— DESCRIPTION OF THE TASK —
Copy the first line of the entries below and every line after it through the line containing "Content Creators [button] (691, 30)". Do not include pictures.

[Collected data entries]
# # # # #

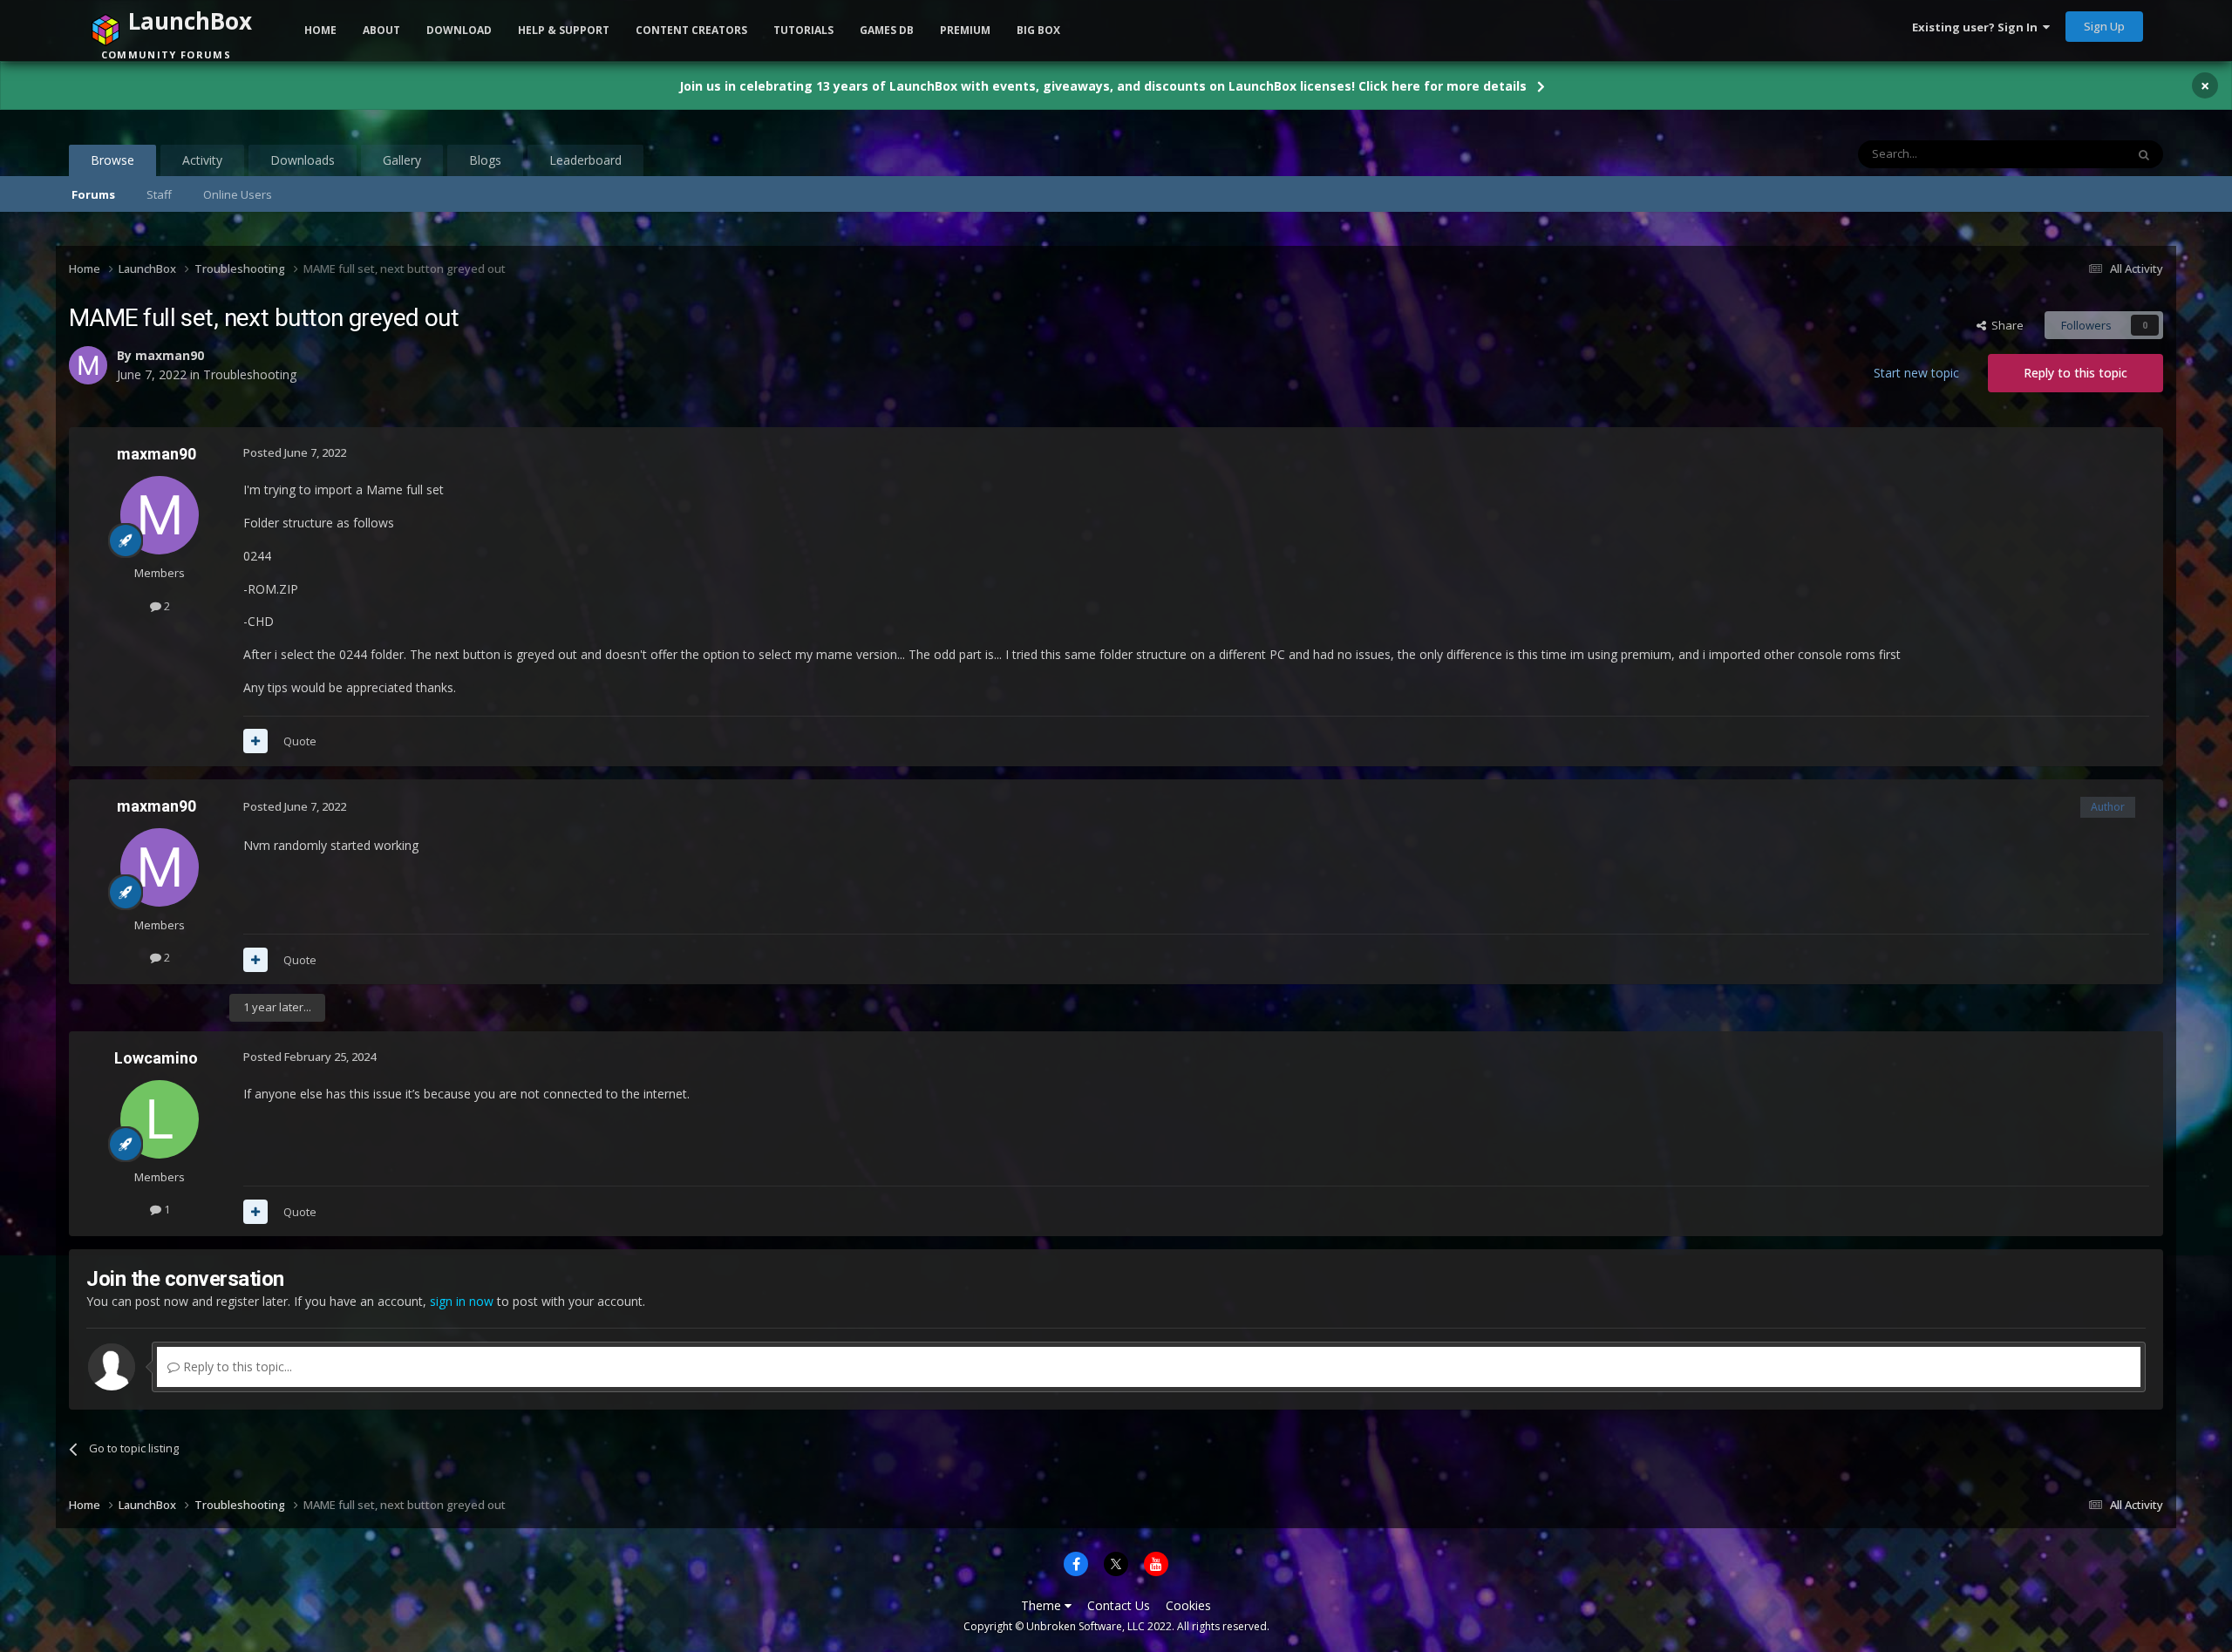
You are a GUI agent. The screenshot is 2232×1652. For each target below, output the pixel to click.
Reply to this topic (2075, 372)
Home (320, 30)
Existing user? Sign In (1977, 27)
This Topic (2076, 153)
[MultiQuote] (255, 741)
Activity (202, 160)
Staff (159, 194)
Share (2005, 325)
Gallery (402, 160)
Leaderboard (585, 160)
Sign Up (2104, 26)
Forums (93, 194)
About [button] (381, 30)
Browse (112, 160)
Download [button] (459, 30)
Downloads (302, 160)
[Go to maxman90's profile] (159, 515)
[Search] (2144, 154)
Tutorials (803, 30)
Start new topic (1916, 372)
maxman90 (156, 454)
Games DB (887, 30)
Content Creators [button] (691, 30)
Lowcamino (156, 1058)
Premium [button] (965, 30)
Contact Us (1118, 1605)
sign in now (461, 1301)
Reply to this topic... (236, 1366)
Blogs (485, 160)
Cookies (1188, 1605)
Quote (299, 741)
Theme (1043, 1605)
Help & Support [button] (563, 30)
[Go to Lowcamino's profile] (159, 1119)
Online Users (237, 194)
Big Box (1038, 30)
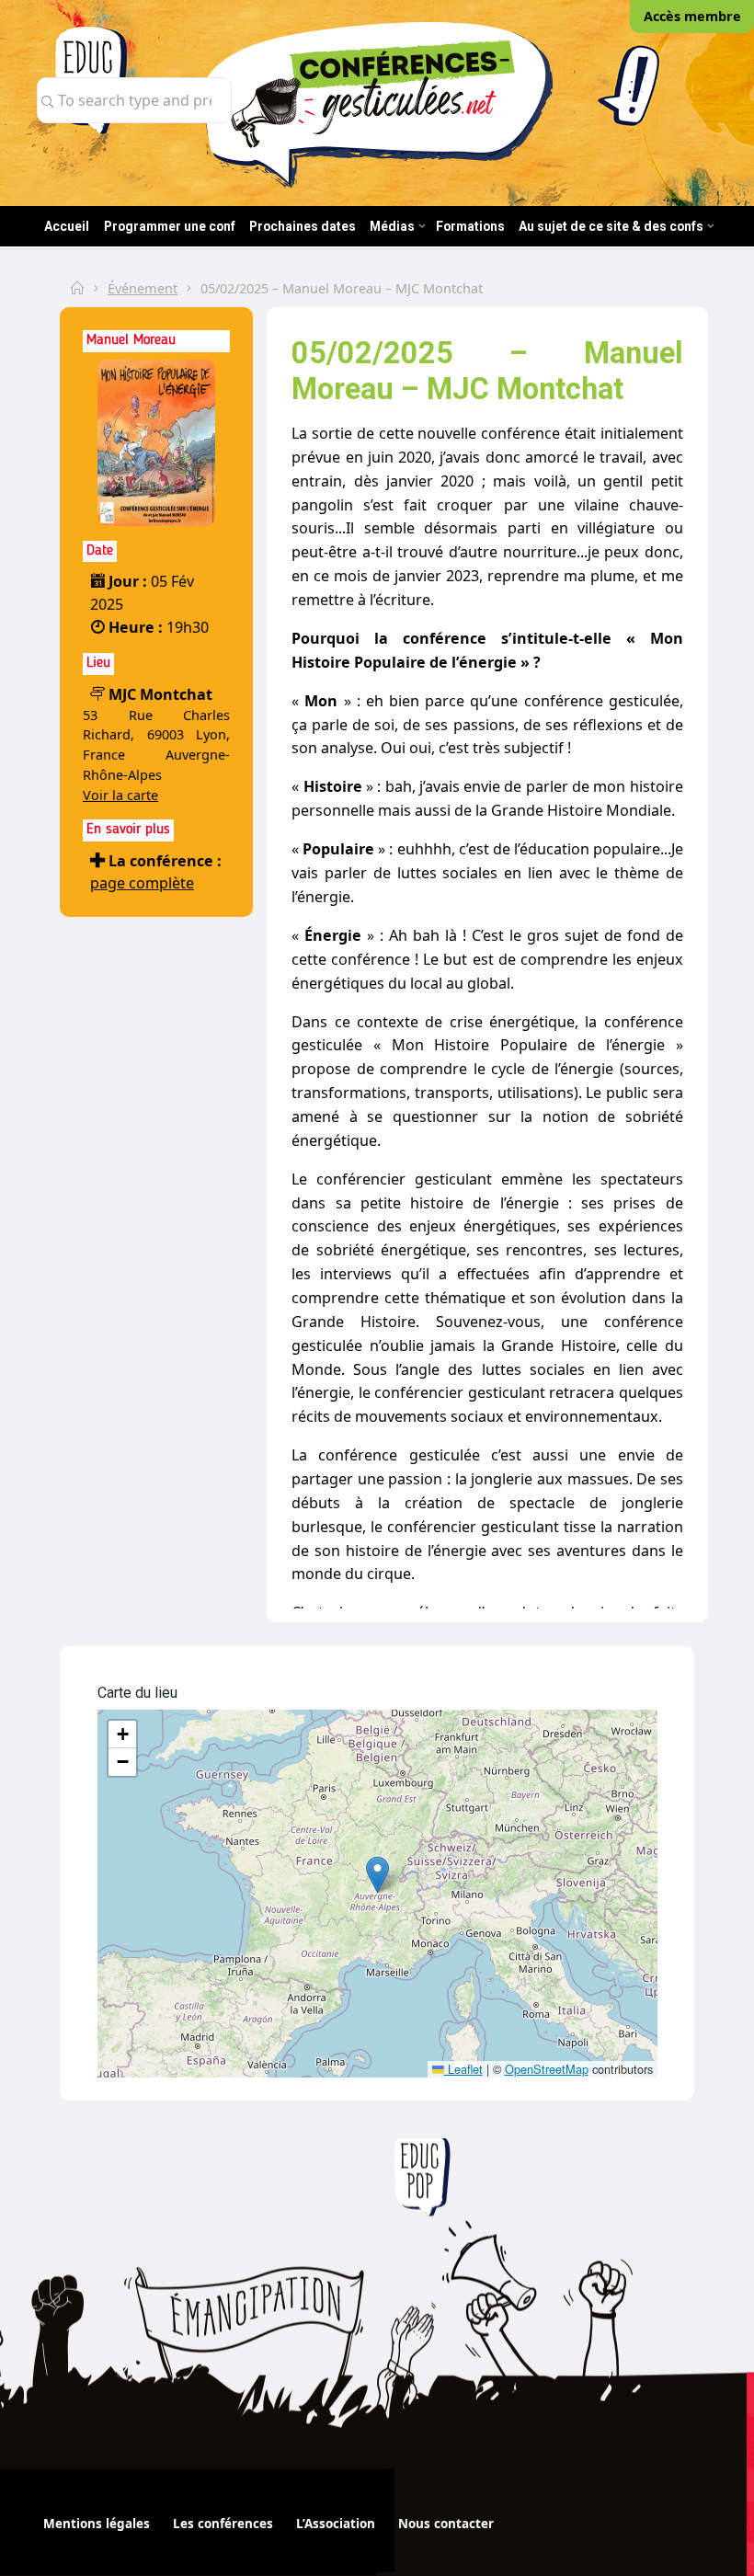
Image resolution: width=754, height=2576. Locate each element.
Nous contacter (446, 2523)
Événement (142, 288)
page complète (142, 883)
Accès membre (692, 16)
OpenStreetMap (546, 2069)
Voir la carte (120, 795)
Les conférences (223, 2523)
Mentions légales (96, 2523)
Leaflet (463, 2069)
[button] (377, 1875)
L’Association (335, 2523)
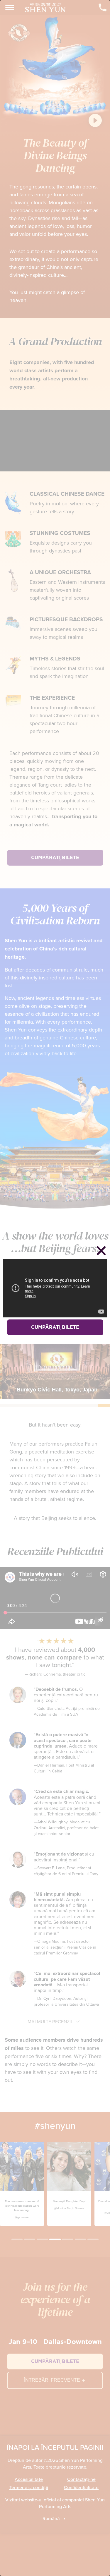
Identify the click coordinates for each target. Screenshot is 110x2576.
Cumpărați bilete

# # # # #

— RESULT BELOW —
You are a GUI agent. The screenshot is 2232×1652. For each target below, output the pixel to click.
Reply to this topic (2075, 372)
Home (320, 30)
Existing user? Sign In (1977, 27)
This Topic (2076, 153)
[MultiQuote] (255, 741)
Activity (202, 160)
Staff (159, 194)
Share (2005, 325)
Gallery (402, 160)
Leaderboard (585, 160)
Sign Up (2104, 26)
Forums (93, 194)
About [button] (381, 30)
Browse (112, 160)
Download [button] (459, 30)
Downloads (302, 160)
[Go to maxman90's profile] (159, 515)
[Search] (2144, 154)
Tutorials (803, 30)
Start new topic (1916, 372)
maxman90 (156, 454)
Games DB (887, 30)
Content Creators [button] (691, 30)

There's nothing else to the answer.